Top of Extract provided
POWER TAKE-OFF CLUTCH ASSEMBLY

Abstract

A clutch assembly is provided for engaging a PTO assembly with a primary drive shaft of a vehicle engine. The clutch assembly includes a synchronizing clutch for rotating an output member and a primary clutch positionable to rotationally connect the output member to the primary drive shaft.

Description

BACKGROUND

Vehicles such as trucks and tractors can employ a power take-off (“PTO”) assembly used to power an implement such as an auxiliary attachment or separate machine. For example, a fire truck may employ a PTO assembly to power a water pump. In some instances, the PTO assembly allows the implement to draw energy or power from the vehicle's engine by employing a clutch assembly to connect/disconnect the PTO assembly with the vehicle's engine. Current clutch assemblies include split-shaft PTO assemblies, chassis transmission-mounted PTO assemblies and sandwich PTO assemblies. In a split-shaft PTO assembly, the main drive shaft of the vehicle is required to be disengaged from a rear differential in order for the PTO assembly to be engaged, which prevents a pump driven by the PTO from operating while the vehicle is in motion. In a chassis transmission-mounted PTO assembly, the PTO assembly draws power directly from the transmission, which can limit a size of pump that can be used with such a PTO assembly. Sandwich PTO assemblies can be positioned between a main engine and transmission to conserve space. However, the clutch employed is limited by size and expense in order to provide sufficient power to operate the implement.
Bottom of Extract provided
* [Exercises]
A: Copy verbatim the part of the PTO clutch assembly text from "A clutch assembly is" to "primary drive shaft.".
B: Continue the PTO clutch assembly text from where it stops.
Top of Provided data
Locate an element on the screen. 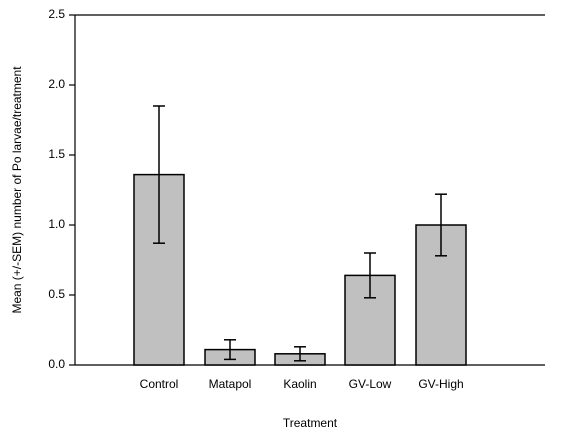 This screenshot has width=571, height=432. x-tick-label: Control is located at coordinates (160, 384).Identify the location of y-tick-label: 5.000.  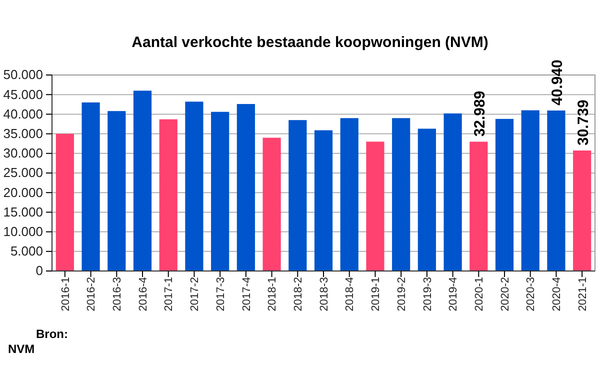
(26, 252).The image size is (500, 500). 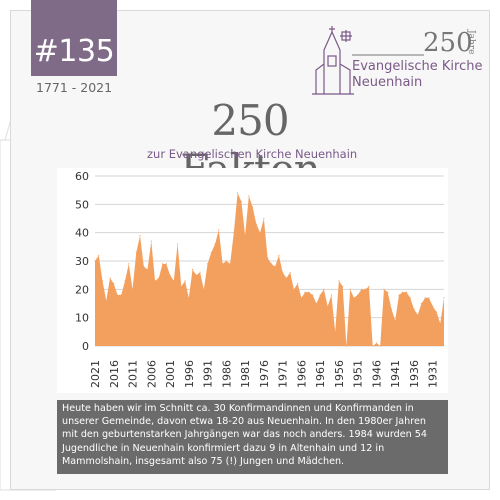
Bottom of Provided data
* [Answers by task]
A:
A clutch assembly is provided for engaging a PTO assembly with a primary drive shaft of a vehicle engine. The clutch assembly includes a synchronizing clutch for rotating an output member and a primary clutch positionable to rotationally connect the output member to the primary drive shaft.

B:
SUMMARY

A clutch assembly is provided for engaging a PTO assembly with a primary drive shaft of a vehicle engine. The clutch assembly includes a synchronizing clutch for rotating an output member to a speed that is synchronized with the drive shaft. Once rotation of the output member and drive shaft are synchronized, a primary clutch is positionable to rotationally connect the output member to the primary drive shaft such that torque passes directly from the drive shaft, through the primary clutch and to the output member.

BRIEF DESCRIPTION OF THE DRAWINGS

FIG. 1 is a schematic view of elements of a vehicle employing a power take-off assembly.

FIG. 2 is an isometric view of an exemplary power take-off assembly and drive shaft housing.

FIG. 3 is a sectional view of the exemplary power take-off assembly and drive shaft housing of FIG. 2.

FIG. 4 is a sectional view of a power take-off clutch assembly.

FIG. 5 is an exploded isometric view of the power take-off clutch assembly illustrated in FIG. 4.

FIG. 6 is an exploded isometric view of the power take-off clutch assembly illustrated in FIG. 4 from an alternate perspective to that illustrated in FIG. 5.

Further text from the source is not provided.